In the welter of coverage of Mark Vaile’s 82 minutes on the Cole stage yesterday afternoon, it has been easy to overlook the morning’s warm-up act of spooks also doing Sergeant Schultz impersonations. They were less convincing than the Deputy Prime Minister.
The SMH‘s David Marr didn’t miss the alleged “intelligence” types in the body of his story:
There was David Stewart, first assistant secretary international security division in the Foreign Affairs Department – a spook’s spook with a comb over – who explained how reasonable it was that Australia’s top diplomats failed to put two and two together despite years of intelligence reports about exactly the sort of sanctions-busting AWB was getting up to.
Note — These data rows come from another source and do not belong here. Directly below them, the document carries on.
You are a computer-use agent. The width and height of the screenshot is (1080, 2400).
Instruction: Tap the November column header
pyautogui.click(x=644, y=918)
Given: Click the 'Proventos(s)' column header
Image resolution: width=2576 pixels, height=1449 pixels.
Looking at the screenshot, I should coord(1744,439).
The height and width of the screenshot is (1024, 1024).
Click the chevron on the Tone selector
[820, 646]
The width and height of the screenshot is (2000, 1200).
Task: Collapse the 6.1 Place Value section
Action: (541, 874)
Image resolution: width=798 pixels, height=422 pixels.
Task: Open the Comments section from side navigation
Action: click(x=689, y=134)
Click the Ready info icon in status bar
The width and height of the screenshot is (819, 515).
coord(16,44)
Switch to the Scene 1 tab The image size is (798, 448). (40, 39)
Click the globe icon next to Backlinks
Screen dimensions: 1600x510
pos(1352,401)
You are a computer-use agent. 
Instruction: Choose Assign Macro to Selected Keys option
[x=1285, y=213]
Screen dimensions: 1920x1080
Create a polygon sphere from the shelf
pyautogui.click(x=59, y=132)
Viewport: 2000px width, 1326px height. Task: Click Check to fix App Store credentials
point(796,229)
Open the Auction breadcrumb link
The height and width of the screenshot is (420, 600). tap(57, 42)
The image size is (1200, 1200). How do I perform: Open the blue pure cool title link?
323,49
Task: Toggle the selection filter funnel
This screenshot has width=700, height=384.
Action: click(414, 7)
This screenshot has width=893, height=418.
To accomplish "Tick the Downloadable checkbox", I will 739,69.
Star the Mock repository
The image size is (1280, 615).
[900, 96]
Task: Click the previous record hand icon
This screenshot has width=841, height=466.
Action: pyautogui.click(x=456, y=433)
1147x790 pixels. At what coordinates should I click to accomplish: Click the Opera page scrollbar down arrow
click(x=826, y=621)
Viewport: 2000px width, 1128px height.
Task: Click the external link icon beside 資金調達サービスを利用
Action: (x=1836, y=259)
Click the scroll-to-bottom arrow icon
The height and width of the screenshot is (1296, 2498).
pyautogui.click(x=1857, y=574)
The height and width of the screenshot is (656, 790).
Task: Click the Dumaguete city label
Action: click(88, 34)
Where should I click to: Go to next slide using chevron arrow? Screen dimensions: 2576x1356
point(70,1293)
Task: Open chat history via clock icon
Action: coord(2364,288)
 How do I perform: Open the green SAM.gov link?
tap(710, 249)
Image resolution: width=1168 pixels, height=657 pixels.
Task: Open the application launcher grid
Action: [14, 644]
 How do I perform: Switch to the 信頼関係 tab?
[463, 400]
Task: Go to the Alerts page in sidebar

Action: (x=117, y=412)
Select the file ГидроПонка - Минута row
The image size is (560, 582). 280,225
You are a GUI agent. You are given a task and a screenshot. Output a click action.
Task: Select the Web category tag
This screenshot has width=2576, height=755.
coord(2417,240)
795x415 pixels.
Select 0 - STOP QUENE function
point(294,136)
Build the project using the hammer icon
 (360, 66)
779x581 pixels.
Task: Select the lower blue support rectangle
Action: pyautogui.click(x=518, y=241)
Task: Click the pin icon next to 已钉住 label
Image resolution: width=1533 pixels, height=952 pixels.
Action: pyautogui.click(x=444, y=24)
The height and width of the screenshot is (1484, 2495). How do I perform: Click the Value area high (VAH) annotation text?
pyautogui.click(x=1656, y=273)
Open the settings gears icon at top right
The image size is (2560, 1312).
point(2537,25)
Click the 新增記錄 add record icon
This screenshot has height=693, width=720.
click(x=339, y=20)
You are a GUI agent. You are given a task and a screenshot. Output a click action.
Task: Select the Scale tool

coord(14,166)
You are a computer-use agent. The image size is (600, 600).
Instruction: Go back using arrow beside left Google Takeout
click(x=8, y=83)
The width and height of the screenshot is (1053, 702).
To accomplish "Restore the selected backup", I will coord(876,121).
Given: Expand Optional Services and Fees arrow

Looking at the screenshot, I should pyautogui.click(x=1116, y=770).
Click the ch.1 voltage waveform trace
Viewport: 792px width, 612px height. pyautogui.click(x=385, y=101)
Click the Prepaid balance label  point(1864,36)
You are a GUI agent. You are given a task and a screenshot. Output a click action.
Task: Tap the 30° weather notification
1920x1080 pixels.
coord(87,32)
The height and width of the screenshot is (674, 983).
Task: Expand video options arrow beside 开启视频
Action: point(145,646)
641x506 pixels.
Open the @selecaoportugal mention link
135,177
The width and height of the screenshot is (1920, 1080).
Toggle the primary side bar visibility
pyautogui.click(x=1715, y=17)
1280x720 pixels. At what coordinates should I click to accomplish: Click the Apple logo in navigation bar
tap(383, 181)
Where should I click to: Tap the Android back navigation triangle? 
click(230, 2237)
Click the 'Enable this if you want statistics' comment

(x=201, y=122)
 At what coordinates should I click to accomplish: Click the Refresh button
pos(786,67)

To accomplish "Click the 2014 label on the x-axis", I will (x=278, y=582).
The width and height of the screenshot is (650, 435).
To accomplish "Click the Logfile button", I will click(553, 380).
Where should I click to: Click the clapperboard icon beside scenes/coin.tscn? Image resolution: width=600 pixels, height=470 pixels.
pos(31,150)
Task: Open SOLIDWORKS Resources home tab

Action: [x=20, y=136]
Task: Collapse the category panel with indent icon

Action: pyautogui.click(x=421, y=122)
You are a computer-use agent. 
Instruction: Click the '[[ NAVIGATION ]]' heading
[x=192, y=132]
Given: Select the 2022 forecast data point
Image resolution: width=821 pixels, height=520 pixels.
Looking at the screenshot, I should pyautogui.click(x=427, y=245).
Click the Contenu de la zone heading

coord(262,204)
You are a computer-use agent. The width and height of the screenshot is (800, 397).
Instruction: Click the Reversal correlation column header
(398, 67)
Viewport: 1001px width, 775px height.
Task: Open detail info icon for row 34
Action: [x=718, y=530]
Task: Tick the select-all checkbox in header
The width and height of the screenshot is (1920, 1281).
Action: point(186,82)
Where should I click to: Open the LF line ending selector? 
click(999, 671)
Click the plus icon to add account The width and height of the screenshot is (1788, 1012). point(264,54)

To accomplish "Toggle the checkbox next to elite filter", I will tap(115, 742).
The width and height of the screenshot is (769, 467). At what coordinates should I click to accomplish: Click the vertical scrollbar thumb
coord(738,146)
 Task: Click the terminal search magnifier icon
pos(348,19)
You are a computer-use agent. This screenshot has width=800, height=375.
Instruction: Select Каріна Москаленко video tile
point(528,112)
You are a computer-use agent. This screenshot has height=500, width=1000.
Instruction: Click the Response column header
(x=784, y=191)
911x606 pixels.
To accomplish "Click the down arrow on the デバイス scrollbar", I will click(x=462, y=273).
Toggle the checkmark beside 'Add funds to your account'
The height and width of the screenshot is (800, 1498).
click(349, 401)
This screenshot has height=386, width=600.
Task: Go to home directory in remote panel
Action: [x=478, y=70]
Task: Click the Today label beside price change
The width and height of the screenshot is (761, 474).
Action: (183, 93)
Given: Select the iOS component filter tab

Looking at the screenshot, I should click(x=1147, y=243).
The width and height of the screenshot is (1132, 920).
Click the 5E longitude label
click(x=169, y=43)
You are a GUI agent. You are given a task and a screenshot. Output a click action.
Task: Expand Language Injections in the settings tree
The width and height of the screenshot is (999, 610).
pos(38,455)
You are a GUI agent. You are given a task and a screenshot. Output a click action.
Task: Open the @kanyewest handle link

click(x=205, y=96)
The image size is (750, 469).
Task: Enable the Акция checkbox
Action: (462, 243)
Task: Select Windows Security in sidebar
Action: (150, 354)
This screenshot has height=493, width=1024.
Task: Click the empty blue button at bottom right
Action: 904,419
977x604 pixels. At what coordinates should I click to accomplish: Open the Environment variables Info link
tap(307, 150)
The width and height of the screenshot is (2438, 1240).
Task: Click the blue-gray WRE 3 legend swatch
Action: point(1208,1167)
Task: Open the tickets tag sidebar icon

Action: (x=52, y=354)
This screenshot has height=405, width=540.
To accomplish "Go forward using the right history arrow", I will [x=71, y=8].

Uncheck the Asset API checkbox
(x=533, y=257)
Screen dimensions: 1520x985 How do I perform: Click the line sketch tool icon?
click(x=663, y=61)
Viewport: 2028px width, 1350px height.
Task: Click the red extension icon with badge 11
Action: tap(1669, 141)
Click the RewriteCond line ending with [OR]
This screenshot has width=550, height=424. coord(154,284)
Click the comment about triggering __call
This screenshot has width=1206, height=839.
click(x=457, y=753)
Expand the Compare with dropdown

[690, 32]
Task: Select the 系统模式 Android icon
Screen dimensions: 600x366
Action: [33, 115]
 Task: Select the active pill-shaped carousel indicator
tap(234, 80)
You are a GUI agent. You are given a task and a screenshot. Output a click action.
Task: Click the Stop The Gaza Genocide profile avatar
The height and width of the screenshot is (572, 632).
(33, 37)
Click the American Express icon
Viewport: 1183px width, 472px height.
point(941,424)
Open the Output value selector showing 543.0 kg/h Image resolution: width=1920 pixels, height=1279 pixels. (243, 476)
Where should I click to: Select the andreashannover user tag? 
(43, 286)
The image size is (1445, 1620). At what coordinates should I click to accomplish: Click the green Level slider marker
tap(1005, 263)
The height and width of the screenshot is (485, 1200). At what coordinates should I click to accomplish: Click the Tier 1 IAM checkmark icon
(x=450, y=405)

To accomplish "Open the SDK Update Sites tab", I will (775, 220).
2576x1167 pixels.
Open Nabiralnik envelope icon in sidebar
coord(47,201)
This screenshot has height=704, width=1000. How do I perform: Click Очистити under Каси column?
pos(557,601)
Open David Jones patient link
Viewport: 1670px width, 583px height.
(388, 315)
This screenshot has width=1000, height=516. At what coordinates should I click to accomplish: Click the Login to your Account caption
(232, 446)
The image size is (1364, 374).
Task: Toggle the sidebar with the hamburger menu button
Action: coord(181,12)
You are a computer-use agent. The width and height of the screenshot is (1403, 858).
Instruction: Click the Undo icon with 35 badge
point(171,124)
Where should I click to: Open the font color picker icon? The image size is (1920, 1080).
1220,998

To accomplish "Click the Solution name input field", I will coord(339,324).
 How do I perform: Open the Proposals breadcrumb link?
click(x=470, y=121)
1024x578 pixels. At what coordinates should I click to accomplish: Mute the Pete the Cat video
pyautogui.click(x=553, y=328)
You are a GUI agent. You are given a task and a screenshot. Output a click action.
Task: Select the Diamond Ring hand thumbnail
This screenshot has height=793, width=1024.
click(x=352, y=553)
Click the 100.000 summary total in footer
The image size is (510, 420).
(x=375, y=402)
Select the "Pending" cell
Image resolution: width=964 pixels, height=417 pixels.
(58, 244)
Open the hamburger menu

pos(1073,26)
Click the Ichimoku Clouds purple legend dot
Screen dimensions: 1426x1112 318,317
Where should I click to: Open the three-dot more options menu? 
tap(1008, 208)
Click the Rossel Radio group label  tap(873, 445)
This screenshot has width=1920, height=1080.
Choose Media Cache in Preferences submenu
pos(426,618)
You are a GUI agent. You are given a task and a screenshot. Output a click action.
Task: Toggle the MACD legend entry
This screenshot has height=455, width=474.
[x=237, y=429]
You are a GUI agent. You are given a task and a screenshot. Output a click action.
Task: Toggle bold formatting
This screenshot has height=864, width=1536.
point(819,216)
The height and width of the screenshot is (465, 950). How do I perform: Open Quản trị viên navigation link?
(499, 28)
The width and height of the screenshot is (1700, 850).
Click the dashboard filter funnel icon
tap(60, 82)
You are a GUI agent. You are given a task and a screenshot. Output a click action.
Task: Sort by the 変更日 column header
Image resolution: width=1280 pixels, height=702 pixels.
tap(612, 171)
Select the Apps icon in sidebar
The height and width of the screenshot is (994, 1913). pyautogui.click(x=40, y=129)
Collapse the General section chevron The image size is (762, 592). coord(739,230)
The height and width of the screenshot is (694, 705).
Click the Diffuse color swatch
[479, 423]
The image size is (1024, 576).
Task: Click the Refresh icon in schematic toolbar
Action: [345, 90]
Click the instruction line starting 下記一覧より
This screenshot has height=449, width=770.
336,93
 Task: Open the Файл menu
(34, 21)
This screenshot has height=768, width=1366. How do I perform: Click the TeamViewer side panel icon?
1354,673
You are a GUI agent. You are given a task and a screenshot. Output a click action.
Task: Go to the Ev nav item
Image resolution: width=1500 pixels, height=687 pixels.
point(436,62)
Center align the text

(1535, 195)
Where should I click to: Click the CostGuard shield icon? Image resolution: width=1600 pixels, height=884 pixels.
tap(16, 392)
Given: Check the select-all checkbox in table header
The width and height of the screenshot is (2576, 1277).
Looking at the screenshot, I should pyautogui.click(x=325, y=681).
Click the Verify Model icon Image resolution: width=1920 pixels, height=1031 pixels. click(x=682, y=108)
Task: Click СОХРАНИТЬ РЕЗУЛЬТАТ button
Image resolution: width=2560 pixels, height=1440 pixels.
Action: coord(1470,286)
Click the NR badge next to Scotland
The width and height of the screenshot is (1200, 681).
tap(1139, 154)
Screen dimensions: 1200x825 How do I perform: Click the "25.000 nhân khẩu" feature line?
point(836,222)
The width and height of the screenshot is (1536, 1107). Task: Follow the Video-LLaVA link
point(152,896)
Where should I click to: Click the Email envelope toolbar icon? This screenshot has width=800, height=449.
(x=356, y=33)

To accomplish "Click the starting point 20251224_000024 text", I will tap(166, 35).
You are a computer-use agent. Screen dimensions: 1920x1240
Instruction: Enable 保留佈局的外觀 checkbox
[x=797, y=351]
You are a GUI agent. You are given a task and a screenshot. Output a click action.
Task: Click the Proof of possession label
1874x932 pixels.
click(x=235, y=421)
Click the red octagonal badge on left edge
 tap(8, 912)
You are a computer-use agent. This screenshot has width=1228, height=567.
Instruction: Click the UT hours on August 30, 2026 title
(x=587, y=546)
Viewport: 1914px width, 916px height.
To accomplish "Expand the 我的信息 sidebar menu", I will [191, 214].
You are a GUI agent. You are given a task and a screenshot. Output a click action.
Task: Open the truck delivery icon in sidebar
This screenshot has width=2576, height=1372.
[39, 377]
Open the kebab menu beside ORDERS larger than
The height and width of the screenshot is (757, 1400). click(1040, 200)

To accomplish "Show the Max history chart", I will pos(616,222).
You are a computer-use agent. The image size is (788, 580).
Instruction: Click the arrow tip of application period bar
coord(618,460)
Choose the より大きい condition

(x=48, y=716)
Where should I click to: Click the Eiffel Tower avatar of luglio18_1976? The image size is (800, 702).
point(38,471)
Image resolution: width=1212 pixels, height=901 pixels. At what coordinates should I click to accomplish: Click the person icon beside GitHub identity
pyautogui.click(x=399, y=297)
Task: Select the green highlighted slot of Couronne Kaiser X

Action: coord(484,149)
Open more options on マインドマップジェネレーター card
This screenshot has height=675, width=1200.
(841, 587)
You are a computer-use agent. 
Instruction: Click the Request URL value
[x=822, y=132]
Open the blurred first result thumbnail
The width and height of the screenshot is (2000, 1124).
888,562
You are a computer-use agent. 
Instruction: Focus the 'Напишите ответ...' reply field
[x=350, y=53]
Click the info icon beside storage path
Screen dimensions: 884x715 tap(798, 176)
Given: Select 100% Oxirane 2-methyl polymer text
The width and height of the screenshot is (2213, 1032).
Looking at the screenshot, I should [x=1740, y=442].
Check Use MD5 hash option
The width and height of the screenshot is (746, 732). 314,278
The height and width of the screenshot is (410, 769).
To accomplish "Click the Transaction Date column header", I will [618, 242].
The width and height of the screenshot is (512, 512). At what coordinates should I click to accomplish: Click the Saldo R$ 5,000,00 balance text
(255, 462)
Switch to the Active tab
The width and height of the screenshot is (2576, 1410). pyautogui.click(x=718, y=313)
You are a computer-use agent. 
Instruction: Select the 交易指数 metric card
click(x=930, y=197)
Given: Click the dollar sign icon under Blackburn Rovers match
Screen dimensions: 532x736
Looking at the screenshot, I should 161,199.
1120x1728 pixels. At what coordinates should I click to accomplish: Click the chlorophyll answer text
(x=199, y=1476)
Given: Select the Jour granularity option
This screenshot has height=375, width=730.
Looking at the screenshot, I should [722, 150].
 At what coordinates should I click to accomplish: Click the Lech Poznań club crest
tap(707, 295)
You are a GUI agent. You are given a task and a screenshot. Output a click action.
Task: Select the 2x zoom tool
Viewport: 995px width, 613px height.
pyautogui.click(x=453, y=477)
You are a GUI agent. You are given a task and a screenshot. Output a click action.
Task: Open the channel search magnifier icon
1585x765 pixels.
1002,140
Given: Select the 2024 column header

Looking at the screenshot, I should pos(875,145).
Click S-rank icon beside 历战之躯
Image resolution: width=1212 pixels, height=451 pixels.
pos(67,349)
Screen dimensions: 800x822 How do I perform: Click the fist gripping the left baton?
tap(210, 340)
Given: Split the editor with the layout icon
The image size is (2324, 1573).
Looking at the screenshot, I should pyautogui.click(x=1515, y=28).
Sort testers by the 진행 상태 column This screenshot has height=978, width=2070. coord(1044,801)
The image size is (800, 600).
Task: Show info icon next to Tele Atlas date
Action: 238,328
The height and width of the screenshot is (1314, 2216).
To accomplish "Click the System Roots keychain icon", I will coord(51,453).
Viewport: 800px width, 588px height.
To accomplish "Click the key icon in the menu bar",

Peter Varghese, the director general of the Office of National Assessment, was there yesterday on the same mission: to explain with exquisite precision how reasonable it was that his office never ordered these intelligence reports be pulled together for assessment.
But he did make one important admission: that at some point ONA briefed the national security committee of cabinet on “the Iraqi interest in surcharges”. He thought this was probably during the oil-for-food years and the report went to the most senior members of government.
In some of the most caustic exchanges in months of hearings, the commissioner Terence Cole, QC, fiercely defended these men from attempts by the inquiry’s terrier, Lachlan Carter – the barrister for a clutch of AWB executives, including gun-toting Michael Long – to mount a wide-ranging cross examination.
The Canberra spook brigade, with one notable exception, is well practised in the art of claiming the protection of incompetence over Iraq. Like their political masters, they’ve managed to avoid censure for getting the reason for going to war totally wrong, so what’s a little AWB baksheesh in the general scheme of things? When you’ve had a hand in killing people on false pretences, greasing the wheels of the wheat trade barely rates.
It is intriguing that Cole defended the spymasters from wider cross examination – but that will come as no surprise to followers of Crikey’s thus-far successful Cole inquiry forecasting service. “National security” and undisclosed files are the order of the day on what the spooks were up to with AWB. Misinformation and economy with the truth are their stock in trade.
With those skills and the well-documented politicisation of their craft, the “we wuz just dumb” line remains the order of the day.
The only real interest in Alexander Downer’s performance this afternoon will be judging whether he can play Schultz even better than Vaile. My guess is that he will. Remember that Downer as Opposition Leader made John Howard look good. Yes, he has a lot to answer for.